Healthcare systems are challenging the value of delivery of care versus facility ownership and management. Many are questioning initial capital investments that add to a stable of a depreciative real estate and are looking to enter into build‐to-suit, long‐term lease agreements in another owner’s building. New medical office buildings, including outpatient facilities in dense urban environments, are trending toward this evolving model of developer‐led buildings.
The developers of these projects are realizing the value of quality projects and investing in high-performing building envelopes, focused on reducing operating costs while simultaneously creating comfortable environments for the occupants of the building. To protect investments, developers are not only adding specialized façade consultants to the base project team, but also challenging architects to create high-performing, innovative buildings.
A new seven‐story medical office building located in Brooklyn, New York, looks to explore dynamic and innovate ways of designing building enclosures. The new facility is approximately 75,000 SF of building program on floors 1, 5, 6 and 7 with a 200‐car, three‐story, open-air parking garage on levels 2, 3 and 4. The site is a half city block in length and spans the width of a full city block. The building will be the tallest structure within a mile, promising phenomenal views to the north and east, as well as four sides of solar exposure.

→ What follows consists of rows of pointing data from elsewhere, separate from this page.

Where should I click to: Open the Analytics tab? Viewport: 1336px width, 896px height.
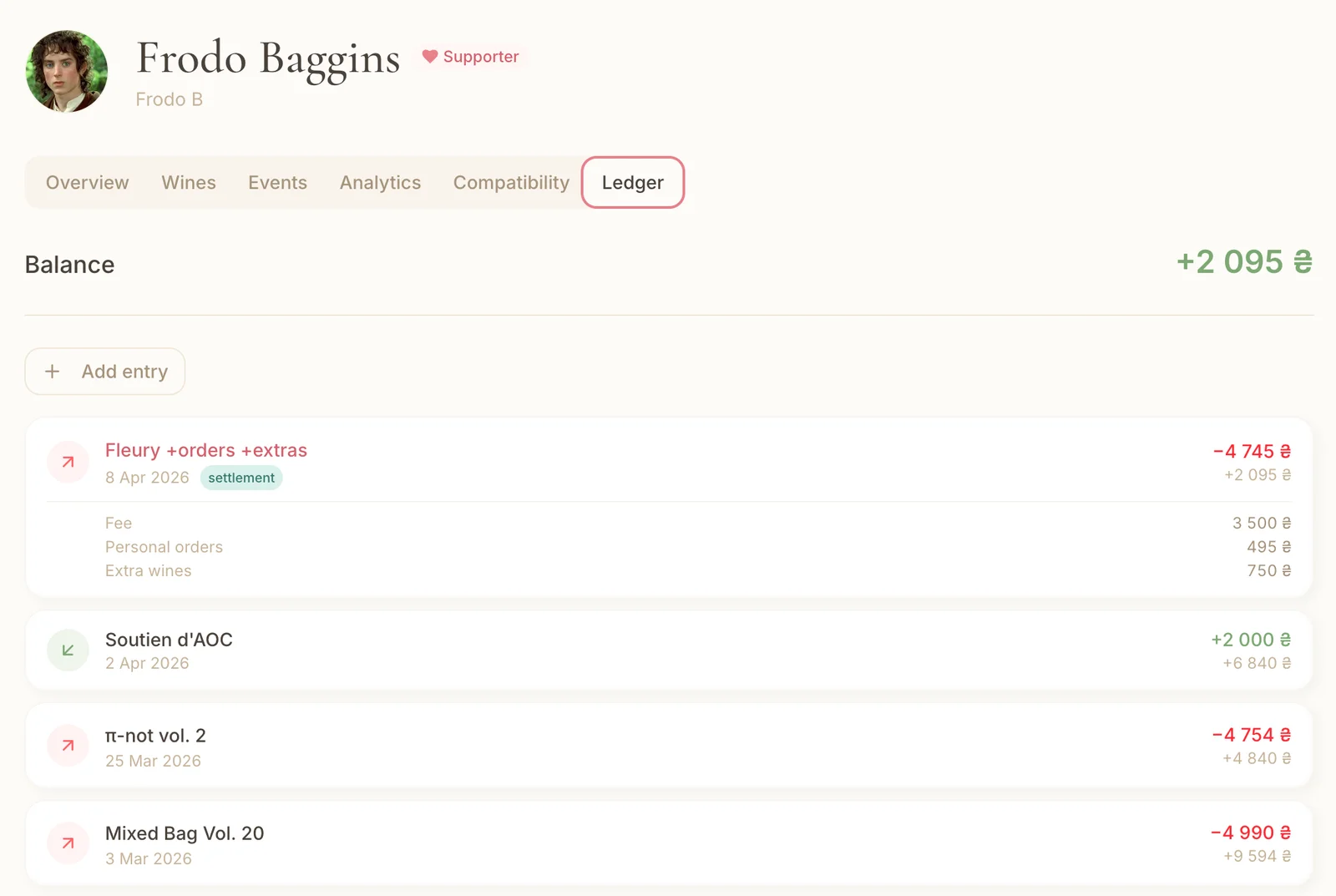[x=380, y=183]
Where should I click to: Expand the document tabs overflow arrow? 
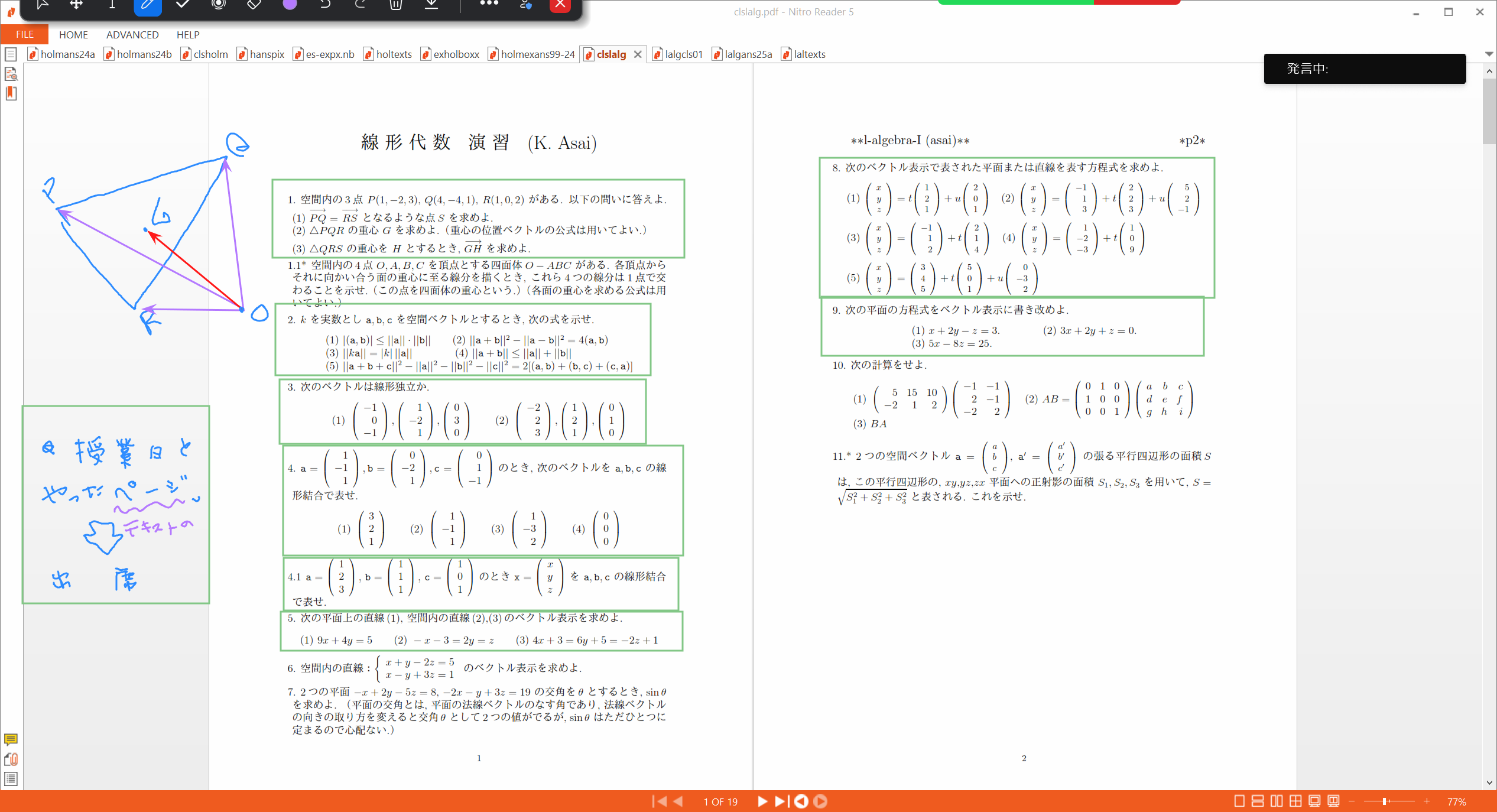[1489, 54]
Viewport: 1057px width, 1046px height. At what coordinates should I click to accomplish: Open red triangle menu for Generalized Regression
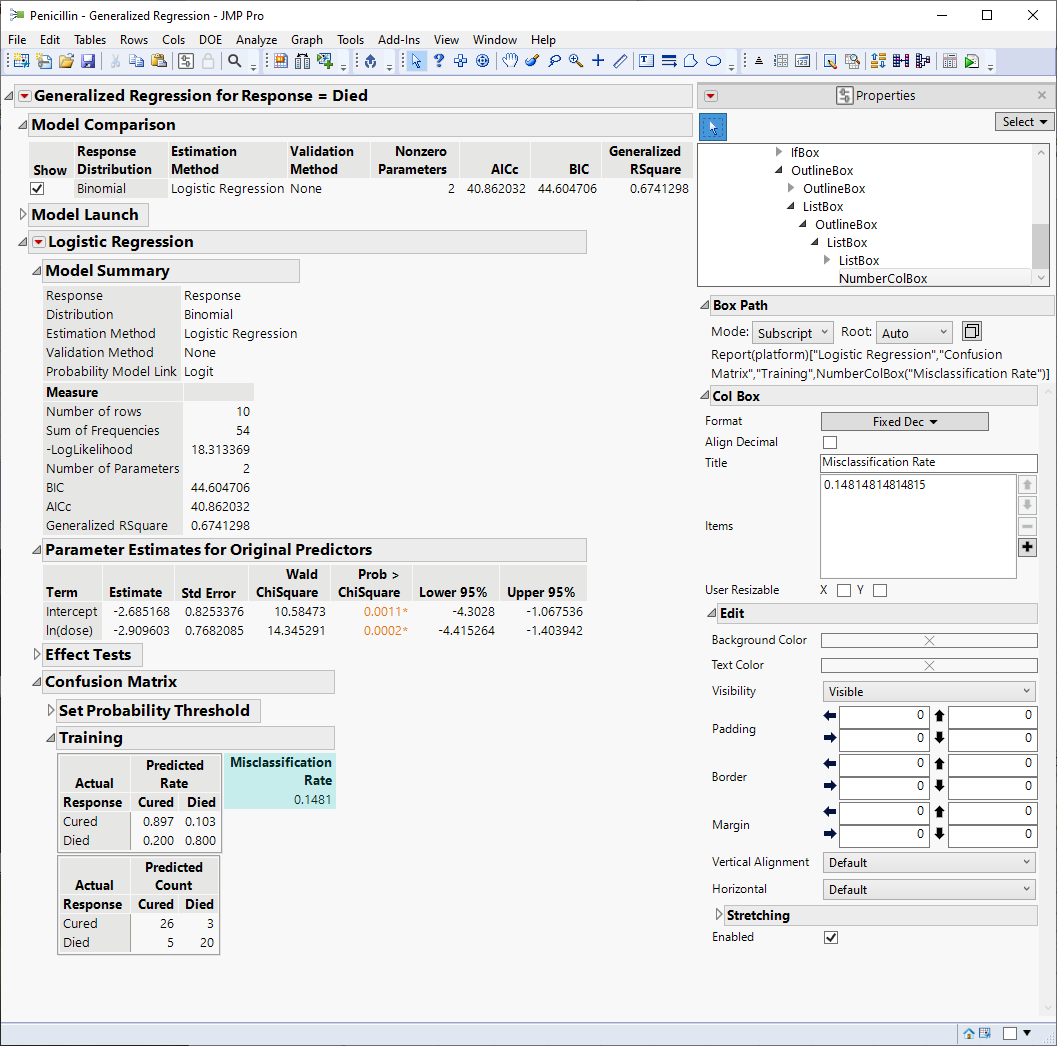[24, 96]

When buildings are oriented with their long axis in the east‐west direction, the broad face of the façade faces south, where typically the high angle of the sun can be dealt with by window setbacks or horizontal shading devices. In urban environments, with fixed street grids, the building orientation cannot always match the configuration with optimal solar exposure. Medical office buildings are similar to other office buildings in that, programmatically, they have many spaces with a qualitative affinity toward access to natural daylight; this is a key driver in buildings that are perimeter driven. The difference, however, is that treatment and exam spaces along the perimeter of a medical office building have greater privacy issues and tend to want higher windowsills. The low angles of the late afternoon westward light are often problematic from a heat gain and glare perspective.

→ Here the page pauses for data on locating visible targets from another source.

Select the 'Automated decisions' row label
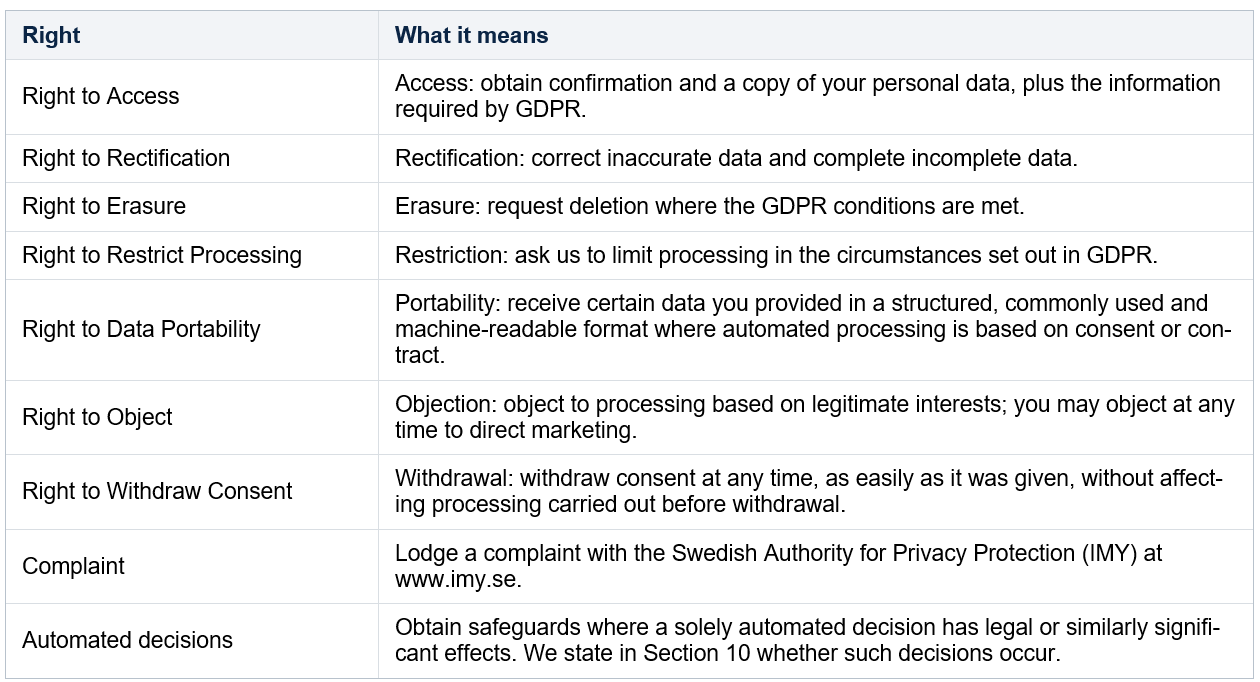Screen dimensions: 1260x682 [127, 640]
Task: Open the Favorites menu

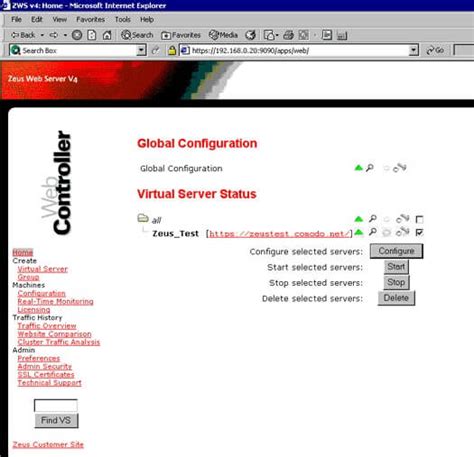Action: [x=90, y=19]
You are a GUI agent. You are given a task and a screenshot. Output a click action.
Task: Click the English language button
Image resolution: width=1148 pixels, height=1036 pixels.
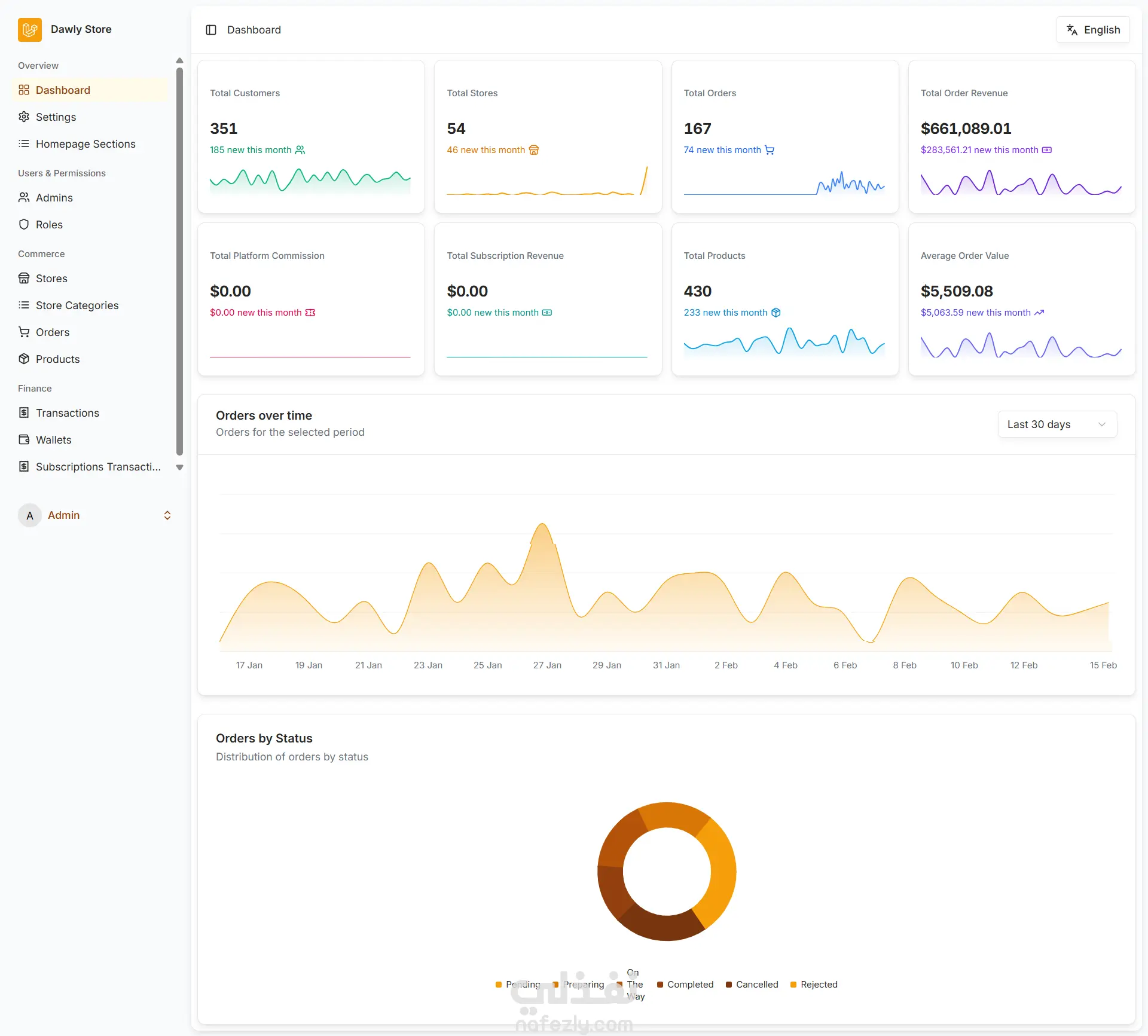[1093, 30]
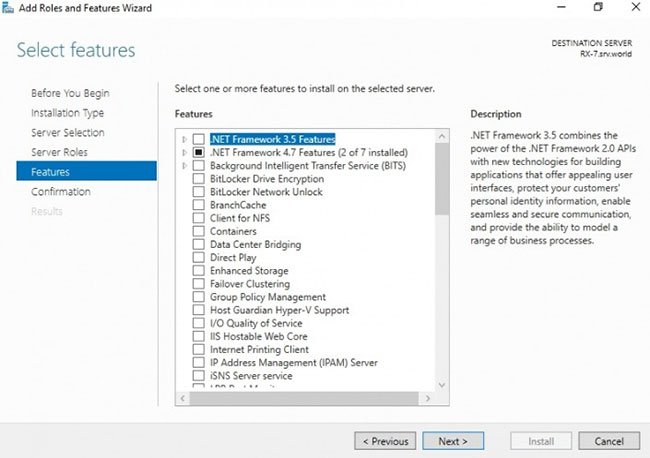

Strategic planning of the building’s clinical and public zones helped reconcile the types of spaces adjacent to a particular solar exposure. Solar analysis indicated that the east façade only received direct sunlight until the late morning. This combined with a higher spandrel‐to‐glazing ratio with a design that incorporated higher window sills, allowed the design team to select a glazing with a higher visible transmittance and higher solar heat gain coefficient (SHGC), permitting a little more heat gain in the early morning and maximizing the amount of natural ambient daylight in the treatment, exam and conference spaces of the building. The additional daylight provides a high level of visual clarity benefiting the care provider while mechanically, the higher SHGC on the east façade permits additional heat gain in the morning helping the building to ramp up to temperature.
The west side of the building takes advantage of the views by placing all public waiting spaces along the elevation. In considering floor‐to‐ceiling glass along this façade, the design team had to look for ways to deal with heat gain and low-angle glare late in the afternoon. Several iterations of façade geometry were studied, looking at different ways to fold the façade so the building could cast a shadow on itself under certain solar conditions.

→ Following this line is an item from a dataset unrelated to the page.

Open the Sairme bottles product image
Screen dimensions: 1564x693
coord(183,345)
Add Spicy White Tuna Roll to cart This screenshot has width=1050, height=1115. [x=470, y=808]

A diagonally-folded, horizontal façade was determined to provide a solution that maximized glazing and mitigated solar gain. Glazing with a low SGHC and high exterior reflectivity were chosen for the west façade to reduce solar gain. This solution reduces the cooling demands and lowers projected operating costs. Additionally, the waiting spaces along the west side of the building have a higher level of thermal comfort for the patients and visitors. Fifty percent of the glazing on the west façade slopes upward toward the direction of late afternoon sun. The other half of the exterior wall is sloped downward away from the sun to effectively be in shadow the majority of the day.
The design team performed a foot-candle analysis to further determine the exact specification of glazing adjacent to the waiting spaces in the building. Several iterations of illuminance studies were carried out with different glazing performances, allowing greater accuracy in the glazing selection.
The team looked at several options, which would reduce the intensity of solar gain while maximizing visible transmitted light. The net result was a reduction in direct artificial lighting.